▸ Directions for this task: Return the data verbatim, without pictures.

[Data provided — start]

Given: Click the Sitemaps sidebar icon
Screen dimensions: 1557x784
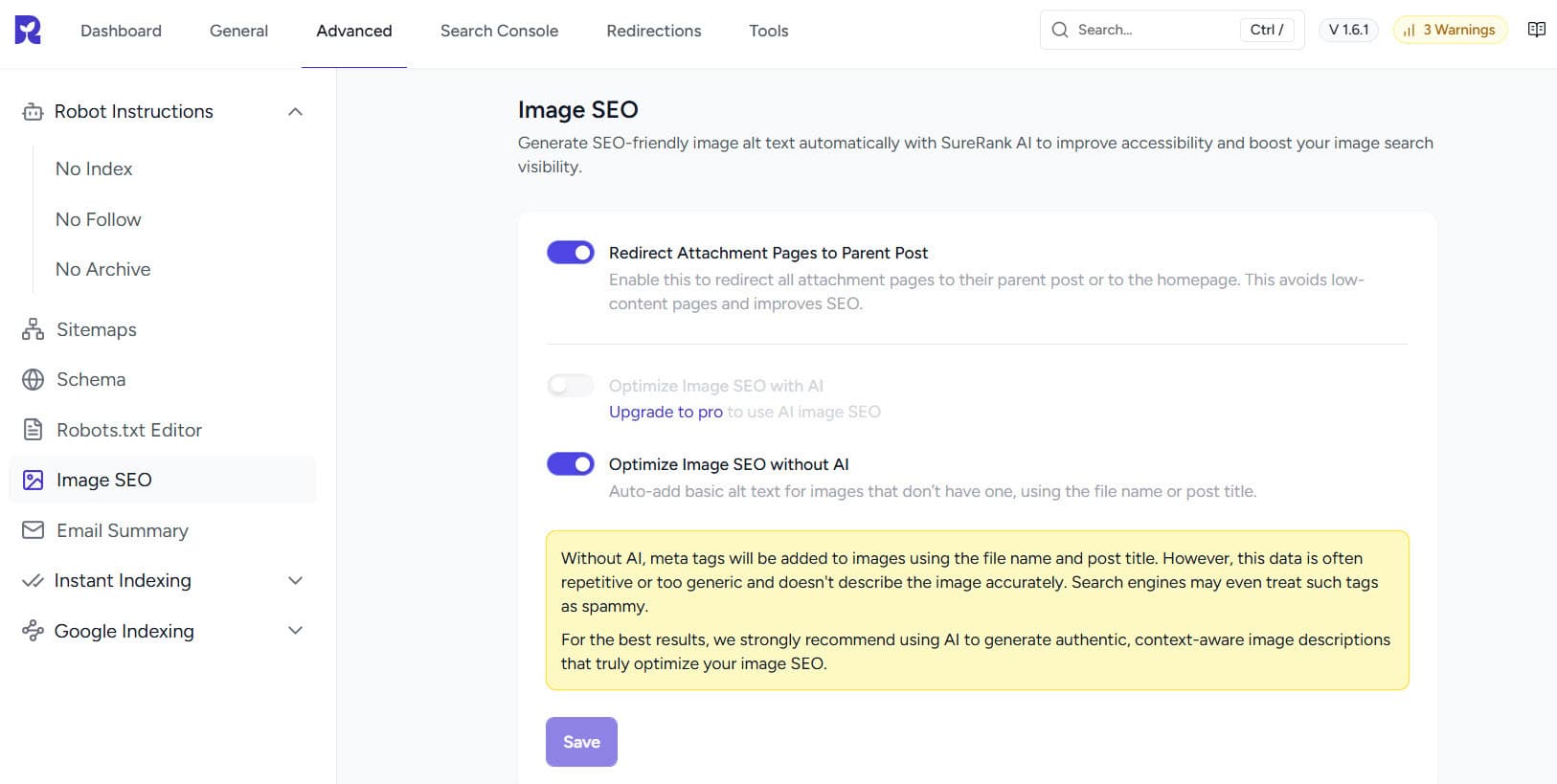Looking at the screenshot, I should [x=33, y=330].
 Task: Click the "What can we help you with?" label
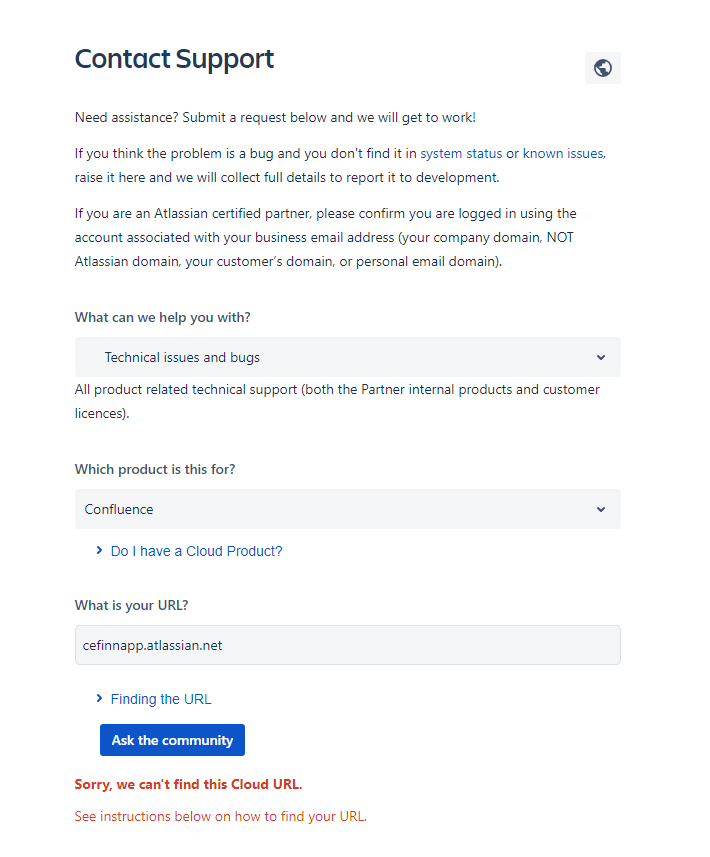163,317
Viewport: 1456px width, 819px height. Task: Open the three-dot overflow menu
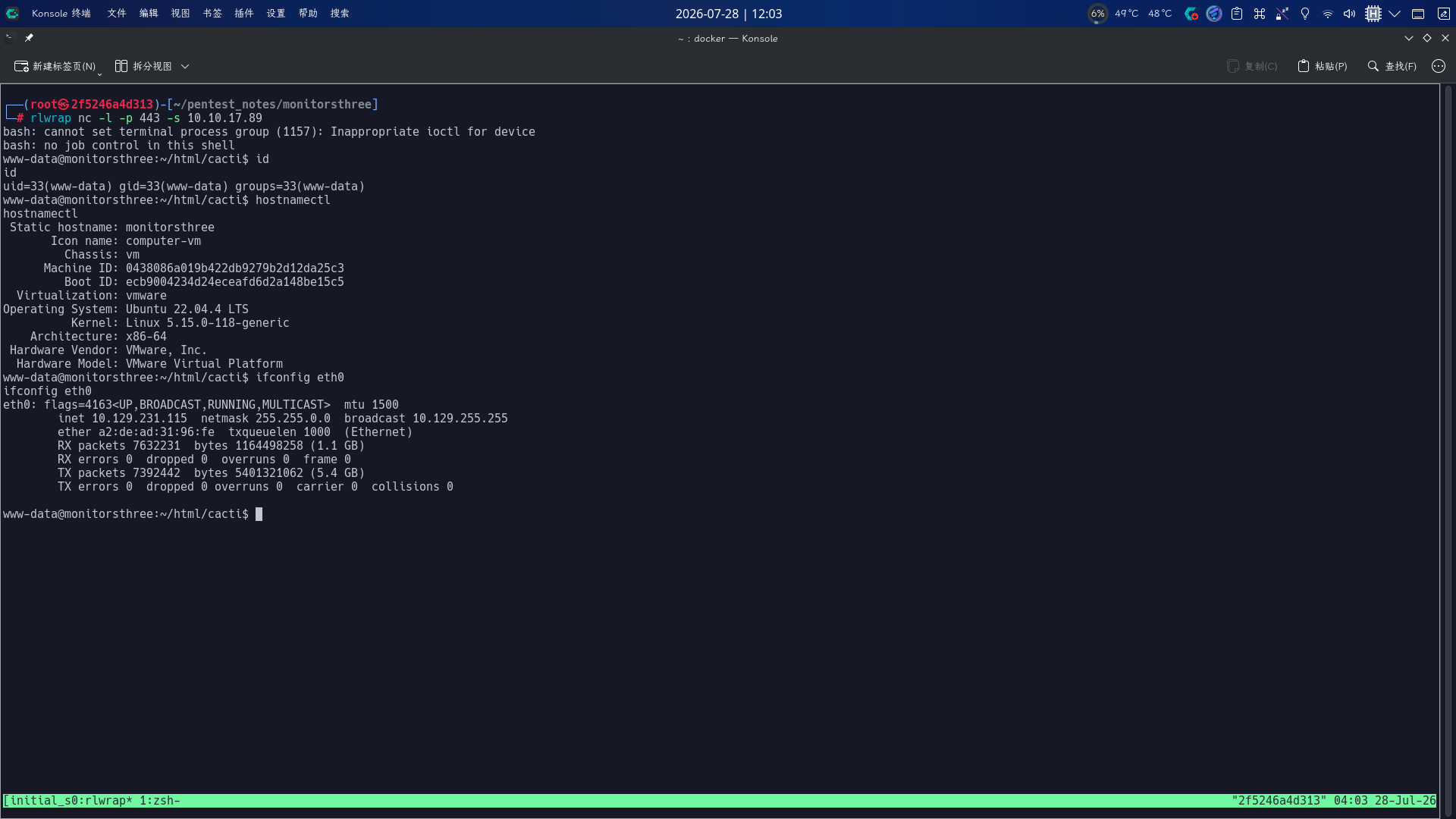pos(1439,67)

[Data provided — finish]

▸ Response area:
Given: Click the Sitemaps sidebar icon
Screen dimensions: 1557x784
Looking at the screenshot, I should [x=33, y=330].
 Task: Click the "What can we help you with?" label
163,317
Viewport: 1456px width, 819px height. Task: Open the three-dot overflow menu
pos(1439,67)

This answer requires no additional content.